MYCN
小结
MYCN是致病基因,编码蛋白是一种MYC家族转录因子,与常见的转录因子c-MYC具有高度同源性(由MYC基因编码)。MYCN已被证明作为转录激活因子和阻遏物起作用,调节参与细胞周期、增殖、凋亡、代谢的基因的表达及其他过程。MYCN基因被组织成N-末端转录激活结构域和C-末端基本的螺旋-环-螺旋-亮氨酸拉链DNA结合结构域。与普遍表达的c-MYC不同,n-MYC的表达在时间上局限于胚胎发育并且在空间上限于神经系统,肾,肺和脾的细胞。MYCN的扩增主要与神经起源的癌症(例如神经母细胞瘤、髓母细胞瘤、胶质母细胞瘤)有关,但在其他实体肿瘤中包括前列腺癌、乳腺癌和小细胞肺癌中已被观察到。

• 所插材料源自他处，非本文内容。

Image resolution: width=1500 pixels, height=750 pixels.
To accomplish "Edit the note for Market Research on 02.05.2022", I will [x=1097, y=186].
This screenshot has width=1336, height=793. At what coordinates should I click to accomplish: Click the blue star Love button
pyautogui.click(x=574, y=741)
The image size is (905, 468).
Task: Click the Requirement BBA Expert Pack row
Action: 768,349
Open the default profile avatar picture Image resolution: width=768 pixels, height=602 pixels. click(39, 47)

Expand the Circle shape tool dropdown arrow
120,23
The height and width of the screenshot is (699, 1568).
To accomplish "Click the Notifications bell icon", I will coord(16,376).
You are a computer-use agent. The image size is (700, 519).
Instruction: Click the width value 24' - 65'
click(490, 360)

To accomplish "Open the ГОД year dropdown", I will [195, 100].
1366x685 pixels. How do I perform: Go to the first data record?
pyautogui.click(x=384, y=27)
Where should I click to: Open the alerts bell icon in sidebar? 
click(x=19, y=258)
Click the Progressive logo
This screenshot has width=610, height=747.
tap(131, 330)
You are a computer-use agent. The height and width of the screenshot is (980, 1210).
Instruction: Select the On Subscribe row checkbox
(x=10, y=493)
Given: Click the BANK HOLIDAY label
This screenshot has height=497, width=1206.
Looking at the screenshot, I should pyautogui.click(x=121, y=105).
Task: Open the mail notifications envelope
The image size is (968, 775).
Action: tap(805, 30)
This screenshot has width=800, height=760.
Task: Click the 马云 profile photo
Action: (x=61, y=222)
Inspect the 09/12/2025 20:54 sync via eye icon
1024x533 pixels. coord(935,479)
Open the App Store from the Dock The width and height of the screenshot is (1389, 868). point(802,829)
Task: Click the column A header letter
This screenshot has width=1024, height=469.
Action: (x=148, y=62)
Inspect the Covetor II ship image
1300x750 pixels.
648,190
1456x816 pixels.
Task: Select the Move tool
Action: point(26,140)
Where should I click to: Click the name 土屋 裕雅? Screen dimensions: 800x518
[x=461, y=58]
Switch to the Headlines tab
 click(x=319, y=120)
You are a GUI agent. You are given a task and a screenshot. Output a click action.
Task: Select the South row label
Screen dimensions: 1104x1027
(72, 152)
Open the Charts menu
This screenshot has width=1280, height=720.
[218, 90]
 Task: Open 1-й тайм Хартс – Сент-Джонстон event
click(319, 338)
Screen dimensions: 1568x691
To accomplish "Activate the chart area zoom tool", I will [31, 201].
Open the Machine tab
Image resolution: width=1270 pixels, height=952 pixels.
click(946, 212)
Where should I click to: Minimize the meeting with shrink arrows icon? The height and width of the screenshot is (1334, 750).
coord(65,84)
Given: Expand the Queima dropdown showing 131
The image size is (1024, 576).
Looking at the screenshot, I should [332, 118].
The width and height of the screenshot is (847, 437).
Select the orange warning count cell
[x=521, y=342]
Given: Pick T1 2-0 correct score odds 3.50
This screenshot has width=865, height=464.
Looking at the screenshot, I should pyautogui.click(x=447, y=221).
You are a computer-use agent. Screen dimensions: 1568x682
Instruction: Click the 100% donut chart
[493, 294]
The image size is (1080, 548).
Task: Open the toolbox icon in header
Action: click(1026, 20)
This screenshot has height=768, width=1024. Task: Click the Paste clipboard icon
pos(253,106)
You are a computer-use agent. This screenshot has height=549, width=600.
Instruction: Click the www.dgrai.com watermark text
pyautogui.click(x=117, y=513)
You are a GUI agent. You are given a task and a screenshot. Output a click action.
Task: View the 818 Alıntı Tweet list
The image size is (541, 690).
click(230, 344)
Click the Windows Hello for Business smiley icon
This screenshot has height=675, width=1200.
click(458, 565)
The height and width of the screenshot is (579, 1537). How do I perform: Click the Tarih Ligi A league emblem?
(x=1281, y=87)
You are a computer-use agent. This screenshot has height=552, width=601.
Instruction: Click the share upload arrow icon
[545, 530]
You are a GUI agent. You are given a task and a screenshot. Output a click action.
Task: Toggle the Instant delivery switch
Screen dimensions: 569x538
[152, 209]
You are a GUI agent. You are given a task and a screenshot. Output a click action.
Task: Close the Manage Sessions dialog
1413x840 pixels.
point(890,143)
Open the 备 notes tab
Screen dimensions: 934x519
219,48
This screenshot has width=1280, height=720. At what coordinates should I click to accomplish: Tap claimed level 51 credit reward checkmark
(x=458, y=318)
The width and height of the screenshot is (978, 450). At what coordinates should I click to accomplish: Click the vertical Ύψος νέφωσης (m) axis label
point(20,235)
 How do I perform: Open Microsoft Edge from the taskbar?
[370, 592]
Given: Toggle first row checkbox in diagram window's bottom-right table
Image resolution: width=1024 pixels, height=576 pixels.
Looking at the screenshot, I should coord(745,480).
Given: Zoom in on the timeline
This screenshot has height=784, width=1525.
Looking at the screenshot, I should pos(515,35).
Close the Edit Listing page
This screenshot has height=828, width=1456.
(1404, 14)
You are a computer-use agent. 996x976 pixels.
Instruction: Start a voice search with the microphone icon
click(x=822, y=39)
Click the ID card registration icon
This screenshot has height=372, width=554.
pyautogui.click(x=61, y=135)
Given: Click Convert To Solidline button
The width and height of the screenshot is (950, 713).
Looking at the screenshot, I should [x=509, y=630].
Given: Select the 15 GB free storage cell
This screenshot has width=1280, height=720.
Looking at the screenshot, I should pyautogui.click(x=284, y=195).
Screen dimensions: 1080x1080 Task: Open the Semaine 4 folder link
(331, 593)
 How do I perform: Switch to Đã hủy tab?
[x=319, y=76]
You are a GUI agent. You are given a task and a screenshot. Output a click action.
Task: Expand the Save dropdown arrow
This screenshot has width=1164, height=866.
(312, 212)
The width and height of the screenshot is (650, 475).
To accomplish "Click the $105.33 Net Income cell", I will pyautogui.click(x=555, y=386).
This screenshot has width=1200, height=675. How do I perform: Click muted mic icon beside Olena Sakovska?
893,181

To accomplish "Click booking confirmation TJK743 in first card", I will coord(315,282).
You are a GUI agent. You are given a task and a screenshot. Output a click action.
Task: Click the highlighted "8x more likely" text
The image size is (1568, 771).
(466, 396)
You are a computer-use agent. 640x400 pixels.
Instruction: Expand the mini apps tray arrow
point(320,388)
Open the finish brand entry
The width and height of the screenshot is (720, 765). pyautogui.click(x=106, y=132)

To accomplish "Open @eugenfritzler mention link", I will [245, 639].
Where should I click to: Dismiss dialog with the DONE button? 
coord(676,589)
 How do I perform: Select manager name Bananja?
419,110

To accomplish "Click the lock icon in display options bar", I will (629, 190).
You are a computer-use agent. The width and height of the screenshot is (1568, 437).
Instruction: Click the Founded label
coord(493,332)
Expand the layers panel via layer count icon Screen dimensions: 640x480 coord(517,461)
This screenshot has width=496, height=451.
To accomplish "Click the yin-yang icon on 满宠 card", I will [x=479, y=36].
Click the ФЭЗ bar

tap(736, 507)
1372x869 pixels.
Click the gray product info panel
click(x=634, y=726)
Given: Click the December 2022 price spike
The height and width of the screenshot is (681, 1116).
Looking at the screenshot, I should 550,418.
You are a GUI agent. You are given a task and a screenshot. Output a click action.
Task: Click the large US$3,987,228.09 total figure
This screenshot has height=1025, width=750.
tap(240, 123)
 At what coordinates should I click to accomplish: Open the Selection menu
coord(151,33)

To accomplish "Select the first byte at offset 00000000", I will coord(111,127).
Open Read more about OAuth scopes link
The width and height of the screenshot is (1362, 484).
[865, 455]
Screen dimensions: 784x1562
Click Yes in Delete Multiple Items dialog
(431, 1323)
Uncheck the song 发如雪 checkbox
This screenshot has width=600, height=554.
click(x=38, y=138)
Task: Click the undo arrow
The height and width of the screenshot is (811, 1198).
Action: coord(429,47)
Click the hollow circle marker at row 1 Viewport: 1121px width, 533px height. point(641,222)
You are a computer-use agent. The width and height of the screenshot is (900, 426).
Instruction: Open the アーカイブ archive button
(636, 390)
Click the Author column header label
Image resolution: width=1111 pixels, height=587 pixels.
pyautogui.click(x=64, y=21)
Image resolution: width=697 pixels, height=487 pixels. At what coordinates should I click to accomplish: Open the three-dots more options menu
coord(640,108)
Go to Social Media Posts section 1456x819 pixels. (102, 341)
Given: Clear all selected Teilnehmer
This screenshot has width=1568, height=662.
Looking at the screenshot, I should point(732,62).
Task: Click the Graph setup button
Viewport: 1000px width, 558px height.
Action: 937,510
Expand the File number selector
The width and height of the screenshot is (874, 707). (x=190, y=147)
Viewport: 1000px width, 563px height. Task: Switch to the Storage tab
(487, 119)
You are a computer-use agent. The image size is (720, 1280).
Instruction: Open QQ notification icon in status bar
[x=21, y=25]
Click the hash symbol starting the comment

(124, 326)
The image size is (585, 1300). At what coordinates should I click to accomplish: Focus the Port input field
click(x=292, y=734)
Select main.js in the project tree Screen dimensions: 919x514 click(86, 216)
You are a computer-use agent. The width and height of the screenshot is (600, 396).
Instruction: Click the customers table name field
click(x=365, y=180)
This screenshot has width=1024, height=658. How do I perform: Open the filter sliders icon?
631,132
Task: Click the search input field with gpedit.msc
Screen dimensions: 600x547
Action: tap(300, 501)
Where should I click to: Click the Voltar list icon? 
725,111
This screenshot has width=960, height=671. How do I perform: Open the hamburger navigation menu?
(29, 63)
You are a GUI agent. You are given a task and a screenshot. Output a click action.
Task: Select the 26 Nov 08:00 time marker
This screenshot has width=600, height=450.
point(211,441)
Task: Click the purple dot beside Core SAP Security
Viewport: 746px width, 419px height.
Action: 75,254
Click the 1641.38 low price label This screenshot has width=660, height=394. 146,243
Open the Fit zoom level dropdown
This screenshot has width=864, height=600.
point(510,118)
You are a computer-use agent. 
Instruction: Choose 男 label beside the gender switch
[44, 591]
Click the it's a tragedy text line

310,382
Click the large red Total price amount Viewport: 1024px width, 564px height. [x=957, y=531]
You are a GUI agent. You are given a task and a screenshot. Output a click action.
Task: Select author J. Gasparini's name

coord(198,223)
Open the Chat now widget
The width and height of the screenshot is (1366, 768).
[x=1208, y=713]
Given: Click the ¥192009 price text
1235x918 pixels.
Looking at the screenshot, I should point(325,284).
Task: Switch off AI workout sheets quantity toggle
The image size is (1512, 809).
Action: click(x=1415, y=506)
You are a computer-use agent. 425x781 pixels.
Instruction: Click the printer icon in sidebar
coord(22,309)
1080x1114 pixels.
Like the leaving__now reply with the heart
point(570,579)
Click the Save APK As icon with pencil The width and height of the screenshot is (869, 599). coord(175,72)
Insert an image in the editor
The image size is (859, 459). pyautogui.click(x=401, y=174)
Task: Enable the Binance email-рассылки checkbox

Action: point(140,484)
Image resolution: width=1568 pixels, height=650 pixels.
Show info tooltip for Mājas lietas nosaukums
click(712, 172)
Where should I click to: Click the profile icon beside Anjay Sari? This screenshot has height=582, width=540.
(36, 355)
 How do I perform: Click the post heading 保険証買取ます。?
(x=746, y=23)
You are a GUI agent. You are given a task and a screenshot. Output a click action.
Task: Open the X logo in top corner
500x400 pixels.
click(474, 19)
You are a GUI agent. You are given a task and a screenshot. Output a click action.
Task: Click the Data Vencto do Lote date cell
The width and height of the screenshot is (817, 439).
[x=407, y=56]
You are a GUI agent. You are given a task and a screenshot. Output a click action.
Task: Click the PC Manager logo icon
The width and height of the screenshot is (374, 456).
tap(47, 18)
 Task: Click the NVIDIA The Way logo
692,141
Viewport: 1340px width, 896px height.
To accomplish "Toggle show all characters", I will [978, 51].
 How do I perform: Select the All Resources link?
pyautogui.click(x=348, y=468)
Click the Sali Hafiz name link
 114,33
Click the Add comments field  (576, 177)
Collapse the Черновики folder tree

MYCN gene encodes a MYC-family transcription factor, with high homology to the commonly amplified transcription factor c-MYC (encoded by the gene MYC). MYCN has been shown to function both as a transcriptional activator and repressor, regulating the expression of genes involved in the cell cycle, proliferation, apoptosis, metabolism and regulation of the tumor microenvironment among other processes. The MYCN gene is organized into an N-terminus transcriptional activation domain and a C-terminus basic helix-loop-helix leucine zipper DNA-binding domain. Unlike c-MYC, which is ubiquitously expressed, expression of n-MYC is temporally restricted to embryonic development and spatially restricted to cells of the nervous system, kidney, lung and spleen. Amplification of MYCN is predominantly associated with cancers of neural origin (e.g. neuroblastoma, medulloblastoma, glioblastoma), but has been observed in other solid tumors including prostate, breast and small cell lung cancers.